Re: [tsvwg] Fwd: Qs on your 5G L4S slides

[Sebastian Moeller <moeller0@gmx.de>]

Bob,

more below prefixed [SM].

> On Mar 16, 2021, at 11:48, Bob Briscoe <ietf@bobbriscoe.net> wrote:
> 
> Ruediger,
> 
> On 16/03/2021 08:12, Ruediger.Geib@telekom.de wrote:
>> Bob, Greg
>>  
>> Thanks Bob, I’m having a clear perception. I appreciate that work is being done to implement an L4S WiFi scheduler by one vendor. An L4S scheduler is a requirement for all kinds of wireless access, I think.
>>  
>> I’m also having a clear perception about the fairness resulting if a classic transport flow scheduled default on a WiFi access competes with L4S being scheduled priority. While I understand that L4S won’t perform as desired, if scheduled default on WiFi under adverse operational conditions, it’s not a good idea to solve that issue by scheduling L4S by priority on WiFi.
> 
> [BB] My point was that the world is the other way up. Choosing a DSCP or ECN codepoint is not where the scheduling decision is made. The 'blame' for a scheduling decision is where a DSCP or ECN codepoint is mapped to a PHB. WiFi access points are being produced that map blocks of DSCPs by default to different access categories with different priority scheduling. That is where you need to direct your concerns. It's only because of those default mappings that everyone (including L4S and NQB) is then choosing the most appropriate DSCP to make best use of the scheduling (from their point of view). 
> 
> This might look like dodging blame, but it's not - it's a genuine dilemma due to having to cope with the imperfect world we find.

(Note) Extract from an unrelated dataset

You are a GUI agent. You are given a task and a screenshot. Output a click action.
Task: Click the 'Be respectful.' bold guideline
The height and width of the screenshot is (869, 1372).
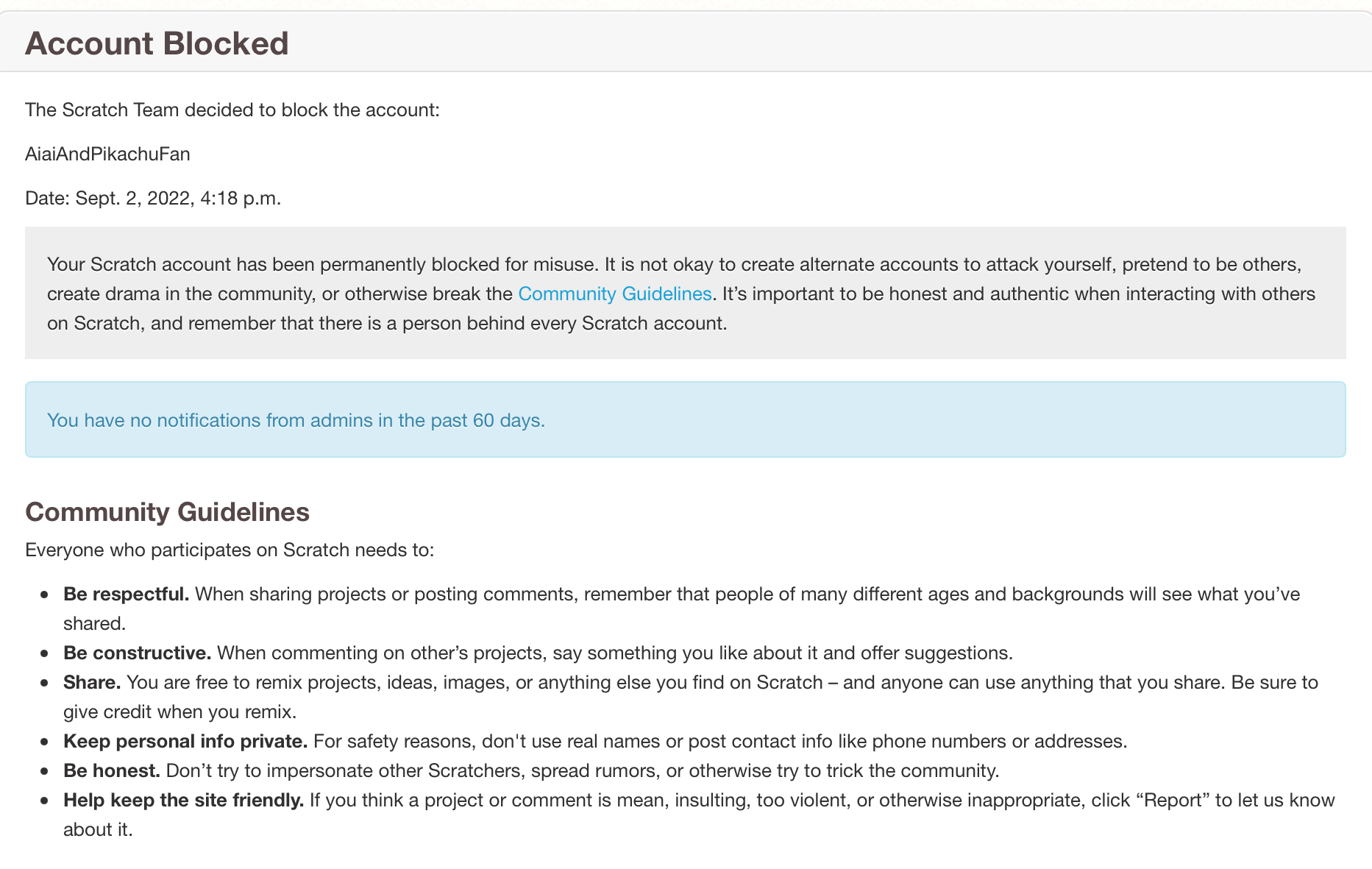126,594
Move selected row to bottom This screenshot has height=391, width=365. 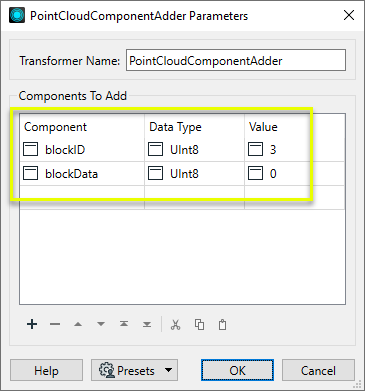[x=147, y=324]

	[SM] Sorry, that is no excuse for advertizing the use of AC_VI as it exists today for capacity searching traffic. Really go test it. I have flent runs that show that a macosx client using AC_VO and AC_VI will almost completely starve reverse traffic from the AP that also uses AC_VO and AC_VI. Once you start exercising these ACs > BE with more than sparse low-rate traffic you will unearth such behaviour all over the place. The question then is who is going to be holding the bag in the end... All my concerns about safety and functionality of L4S from the wired world carry over into the WiFi space, except there the fall-out range is even larger, all users with sufficient band-overlap with an AP over-exercising higher ACs is going to suffer from air time shortage... You really need to fully accept the shared-medium property without central arbiter nature of deployed WiFi when proposing to use something else that AC_BE for the bulk of the WiFi traffic.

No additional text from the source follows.